_Texto de apoio_
··········

Há duas palavras inomináveis na política portuguesa: uma, para o PS, é a maioria absoluta, um tabu que perdura desde 1985, quando Almeida Santos a pediu e conseguiu o pior resultado de sempre para o partido; a outra, tanto para o PS como para o PSD, o famigerado bloco central.
Ainda estamos a larga distância das eleições – dois meses e uma campanha eleitoral em política são uma eternidade –, mas este sufrágio tem um elevadíssimo grau de imprevisibilidade.
Pela primeira vez, podemos não ter um desfecho claro após uma dissolução do Parlamento: em todas as outras sete dissoluções, as eleições trouxeram uma clarificação da situação política e até duas maiorias absolutas: em 1987, Mário Soares dissolveu a Assembleia depois de uma moção de censura do PRD e Cavaco Silva ganhou a maioria absoluta; em 2004, Sampaio fez o mesmo e o País deu uma maioria absoluta a Sócrates.
Agora, podemos sair das eleições com um impasse: e se nem à esquerda nem à direita se conseguir uma maioria clara ou uma solução governativa? Oiço gente dos dois lados a colocar muito seriamente essa hipótese à boca pequena. E se… não existir alternativa viável?

··········

_Material fornecido_
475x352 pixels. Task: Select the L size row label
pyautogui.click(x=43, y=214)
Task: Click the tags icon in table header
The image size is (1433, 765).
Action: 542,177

··········

_Questões a resolver_
**A)** Responda a cada pergunta com base no texto sobre as eleições:
(i) Em que ano Almeida Santos pediu a maioria absoluta?
(ii) Quantas dissoluções do Parlamento aconteceram antes desta, segundo o texto?
(iii) Quem dissolveu a Assembleia em 2004?
**B)** Diga se cada afirmação está de acordo com o texto sobre as eleições. Responda sim ou não e cite as palavras do texto que decidem:
(i) Em 1987, Cavaco Silva ganhou a maioria absoluta.
(ii) O bloco central é uma palavra inominável apenas para o PSD.
(iii) Faltam seis meses para as eleições.
O material não tem nada a ver com o texto sobre as eleições.

_Respostas por item_
**A)**
(i) Em 1985.
(ii) Sete.
(iii) Sampaio.

**B)**
(i) Sim: "Cavaco Silva ganhou a maioria absoluta".
(ii) Não: "tanto para o PS como para o PSD, o famigerado bloco central".
(iii) Não: "Ainda estamos a larga distância das eleições – dois meses".